TASK TO CARRY OUT: There is a line containing "Given: Click the" in the records below. Repeat it and every line after it, exactly, through the final line, but no pictures.

(Beginning of STUDY MATERIAL)

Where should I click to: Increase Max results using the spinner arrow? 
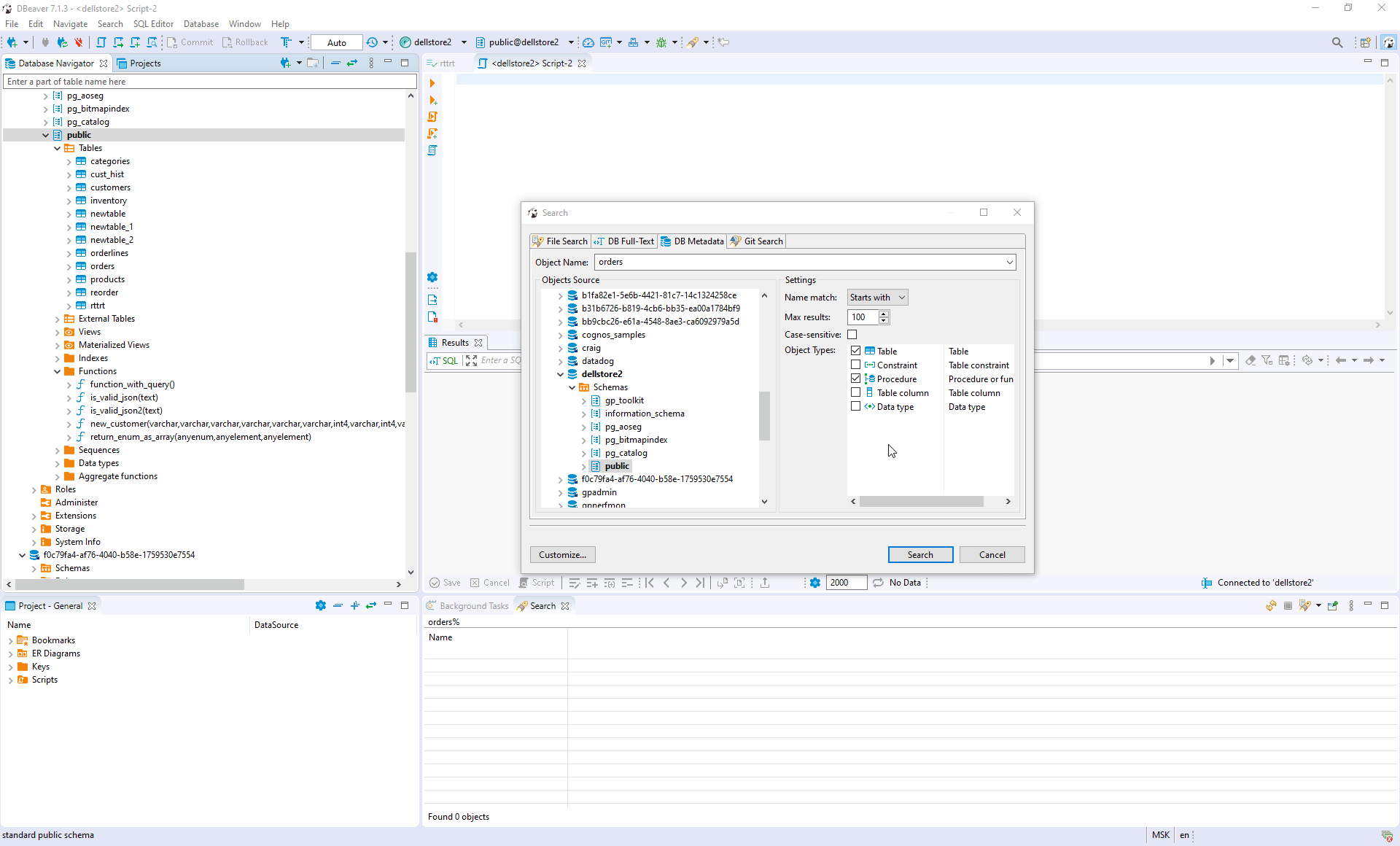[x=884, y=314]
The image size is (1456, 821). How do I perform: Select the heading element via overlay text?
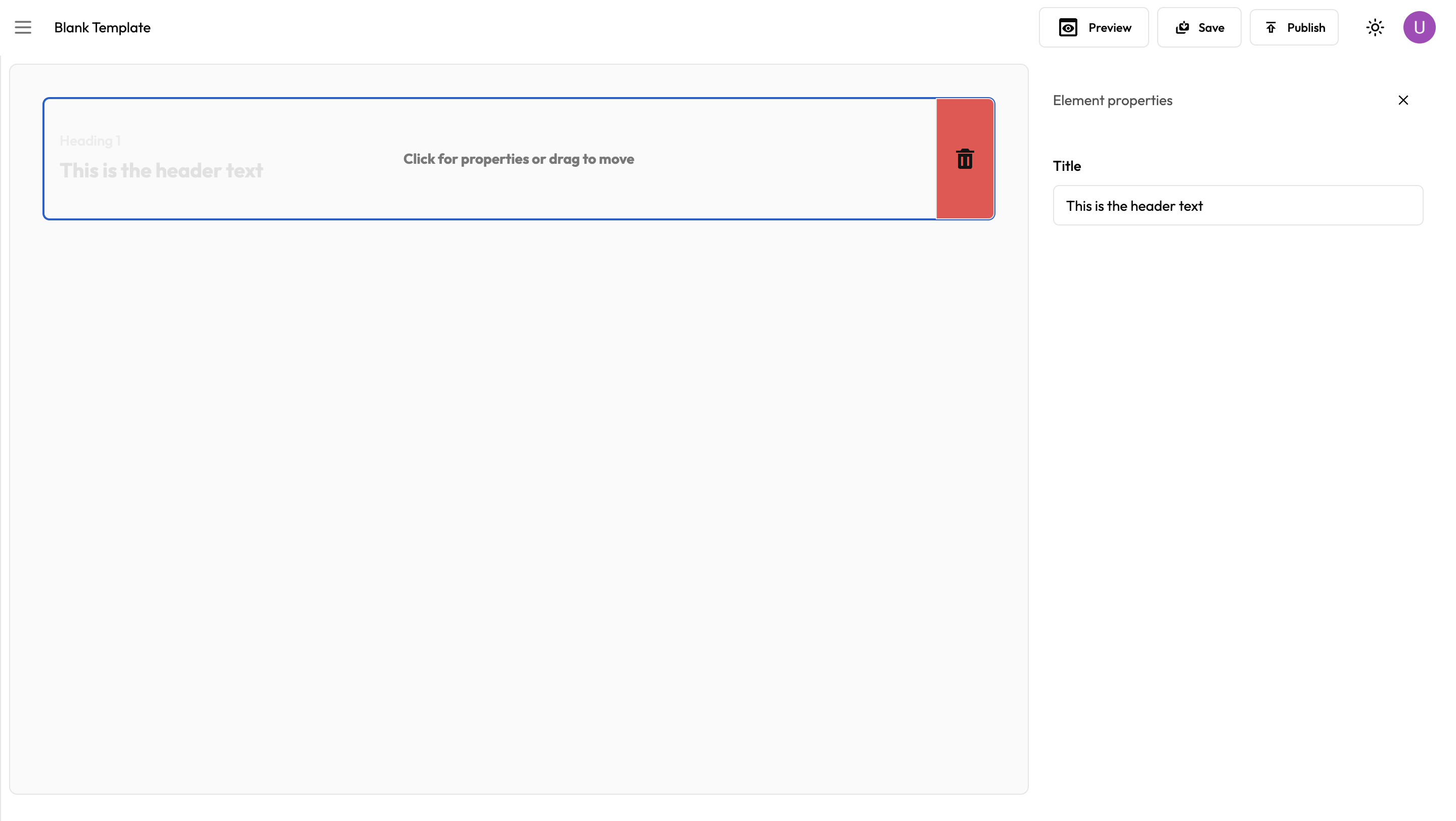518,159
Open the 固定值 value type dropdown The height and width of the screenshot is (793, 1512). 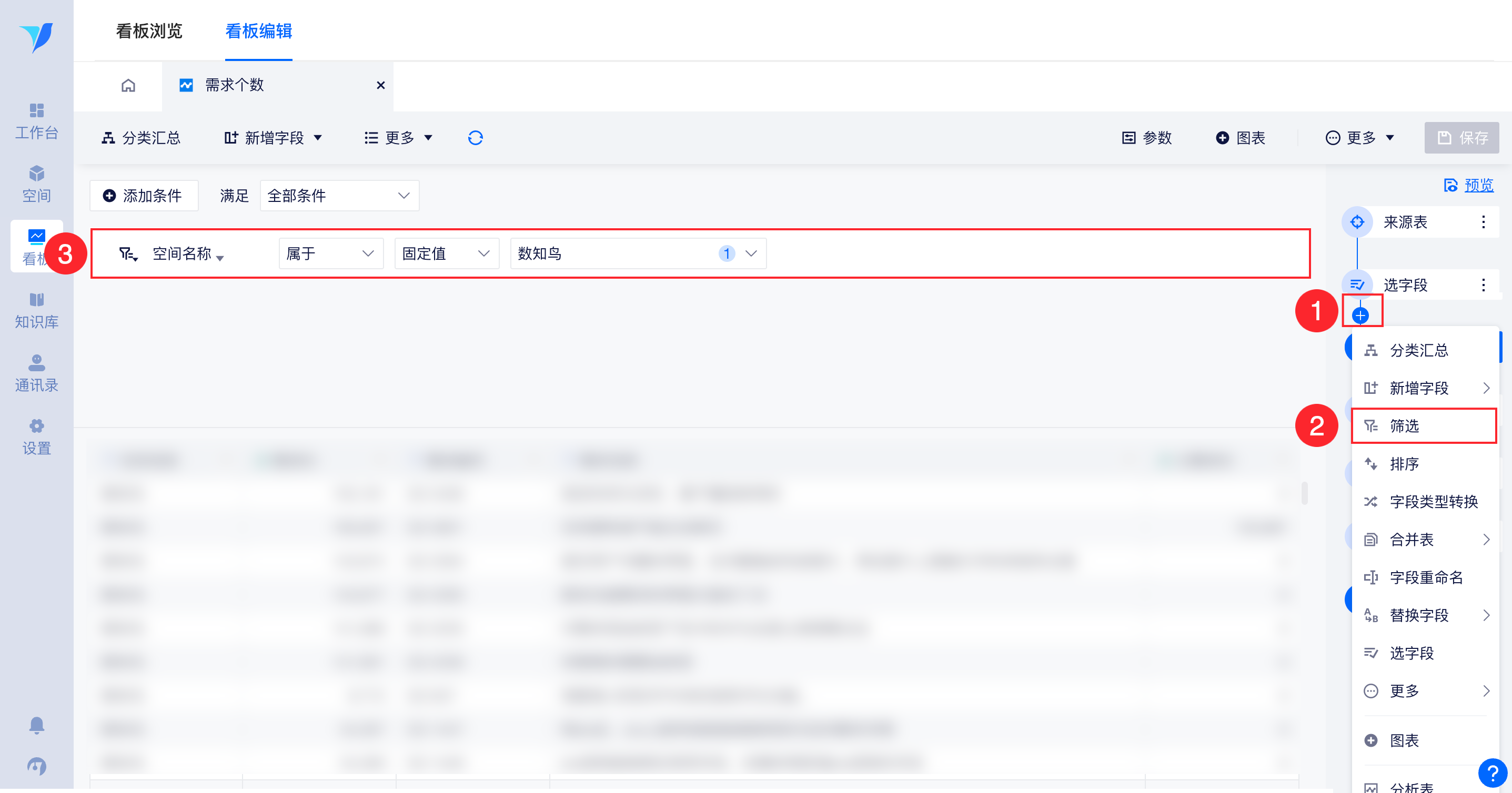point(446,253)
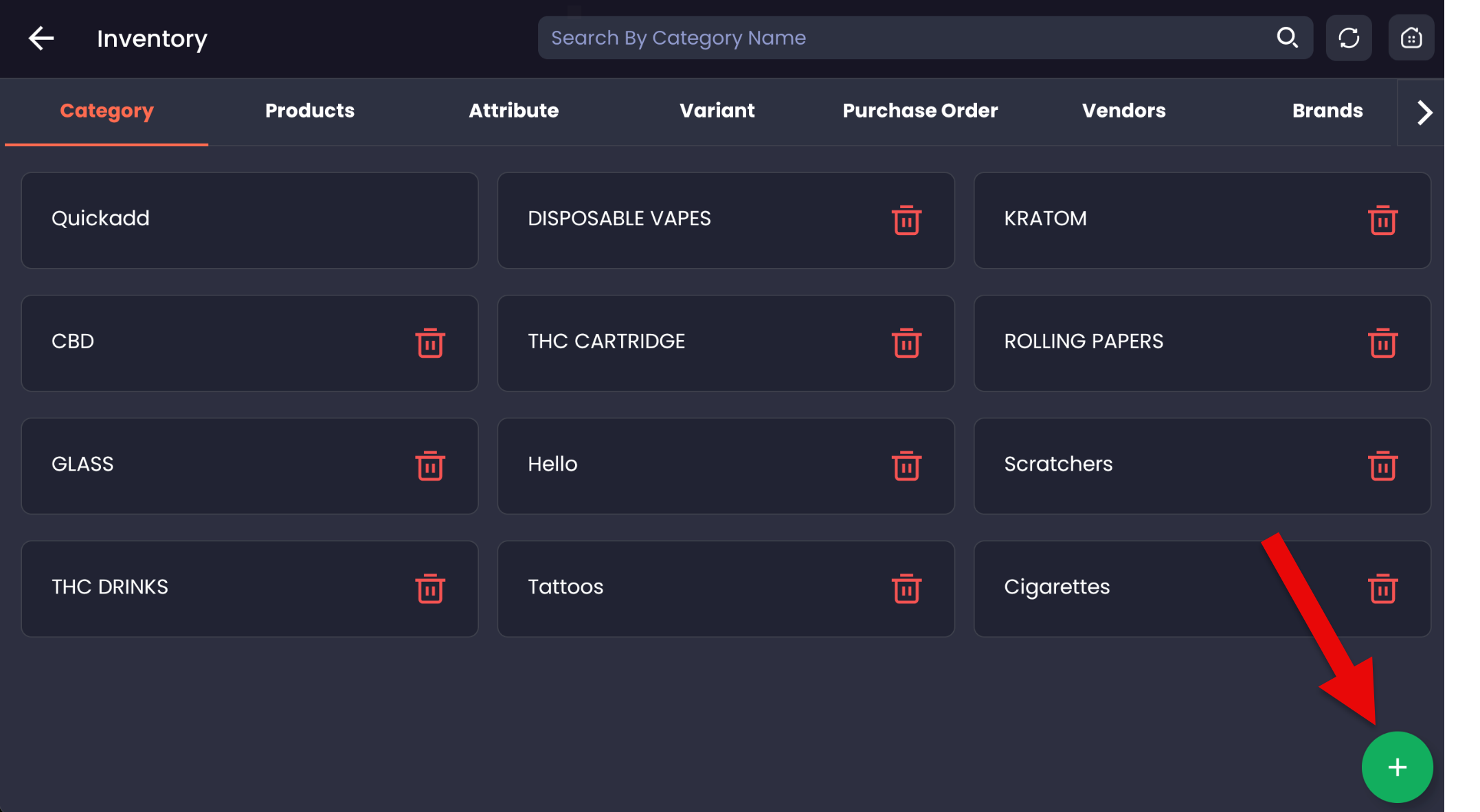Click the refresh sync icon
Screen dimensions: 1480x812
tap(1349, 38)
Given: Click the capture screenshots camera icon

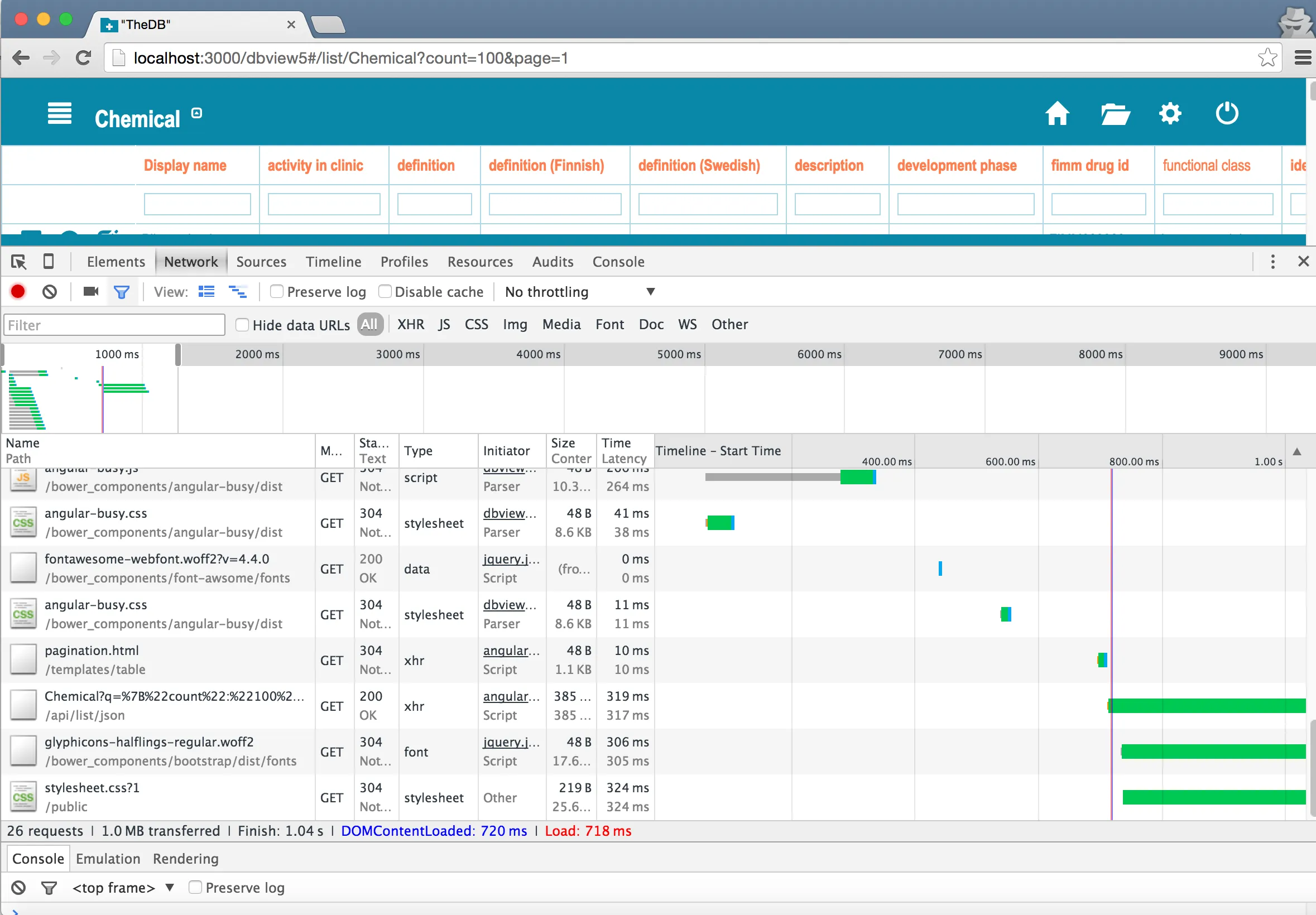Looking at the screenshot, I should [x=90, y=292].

(End of STUDY MATERIAL)

SOLUTION FOR THIS TASK:
Given: Click the capture screenshots camera icon

Looking at the screenshot, I should [x=90, y=292].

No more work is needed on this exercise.